**YOUR OBJECTIVE:** When you write out the listing, keep every character and omit the pictures.

━━━━━━━━━━

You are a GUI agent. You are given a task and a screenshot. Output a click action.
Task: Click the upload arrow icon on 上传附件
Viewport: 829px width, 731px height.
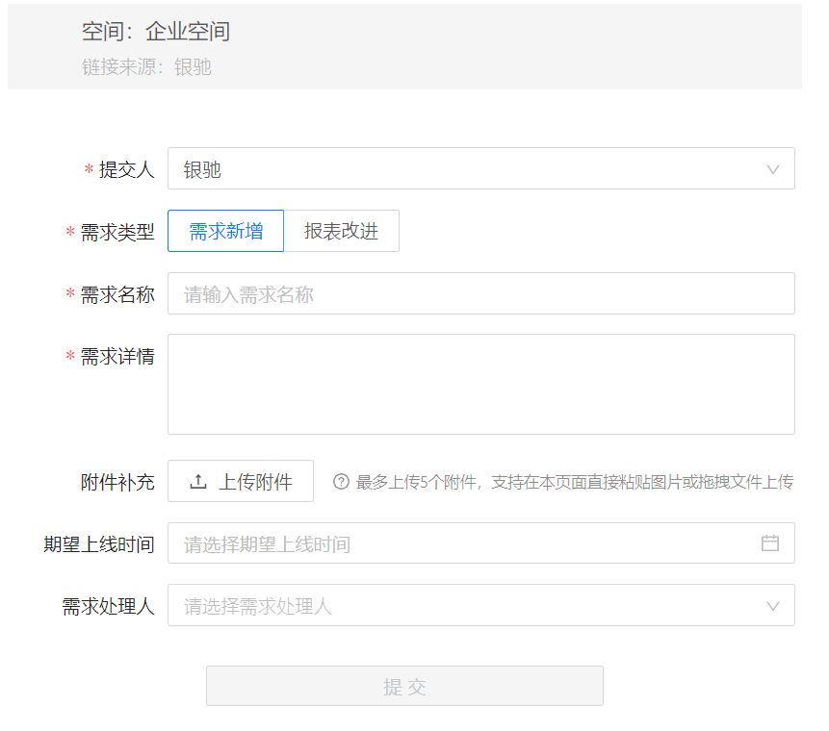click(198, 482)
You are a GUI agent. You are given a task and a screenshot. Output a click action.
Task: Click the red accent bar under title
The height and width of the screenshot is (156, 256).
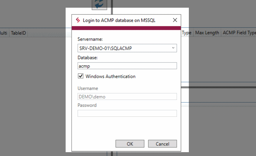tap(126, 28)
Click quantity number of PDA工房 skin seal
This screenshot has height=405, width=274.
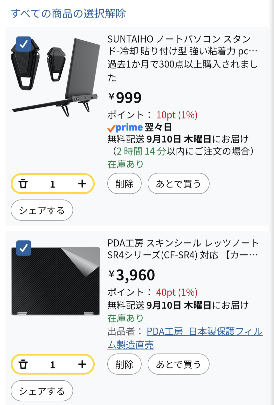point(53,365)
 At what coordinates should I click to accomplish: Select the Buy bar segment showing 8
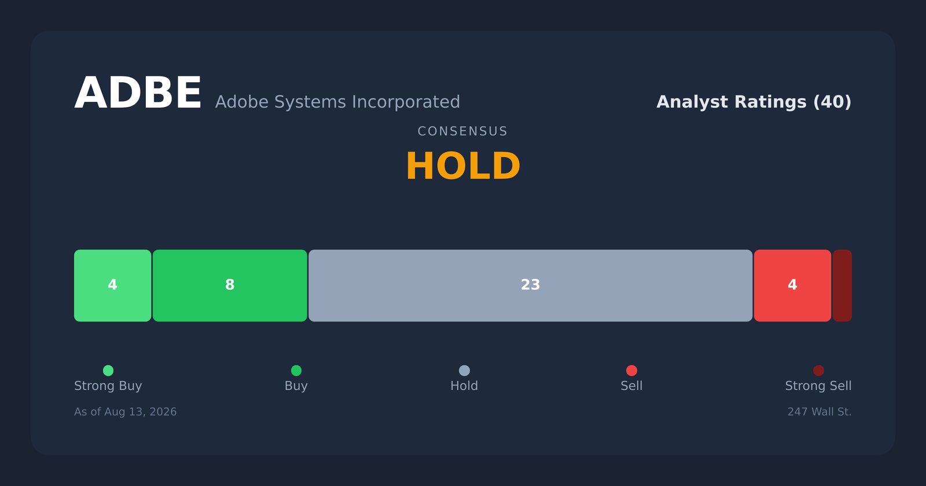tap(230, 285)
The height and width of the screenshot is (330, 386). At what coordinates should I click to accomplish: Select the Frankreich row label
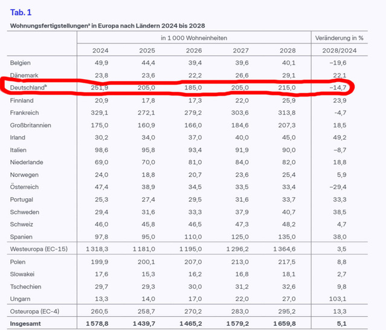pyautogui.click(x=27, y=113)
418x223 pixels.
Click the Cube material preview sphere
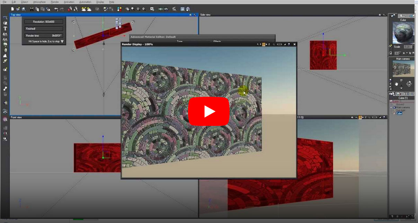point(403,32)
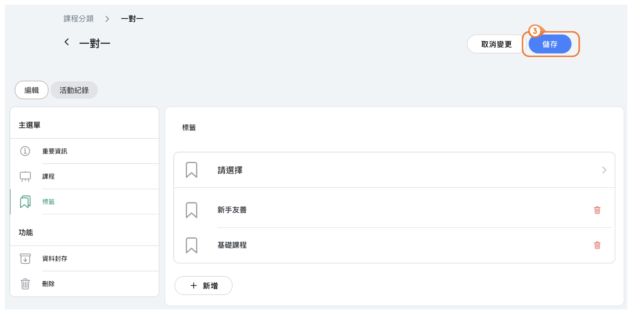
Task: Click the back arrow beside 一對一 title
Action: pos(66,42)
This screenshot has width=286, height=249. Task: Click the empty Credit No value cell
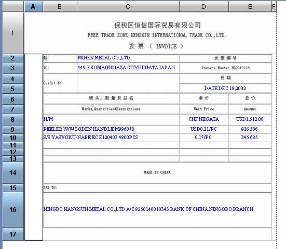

━━━━━━━━━━

**TASK RESPONSE:**
You are a GUI agent. You are given a task and a screenshot. Output a click action.
Task: Click the upload arrow icon on 上传附件
Viewport: 829px width, 731px height.
click(198, 482)
You are a GUI agent. You are given a task and a screenshot. Output a click action.
Task: Click the red accent bar under title
The height and width of the screenshot is (156, 256).
tap(126, 28)
Click quantity number of PDA工房 skin seal
This screenshot has height=405, width=274.
point(53,365)
 At what coordinates should I click to accomplish: Select the Buy bar segment showing 8
tap(230, 285)
The height and width of the screenshot is (330, 386). At what coordinates should I click to accomplish: Select the Frankreich row label
pyautogui.click(x=27, y=113)
418x223 pixels.
Click the Cube material preview sphere
point(403,32)
Task: Click the back arrow beside 一對一 title
Action: pos(66,42)
This screenshot has width=286, height=249. Task: Click the empty Credit No value cell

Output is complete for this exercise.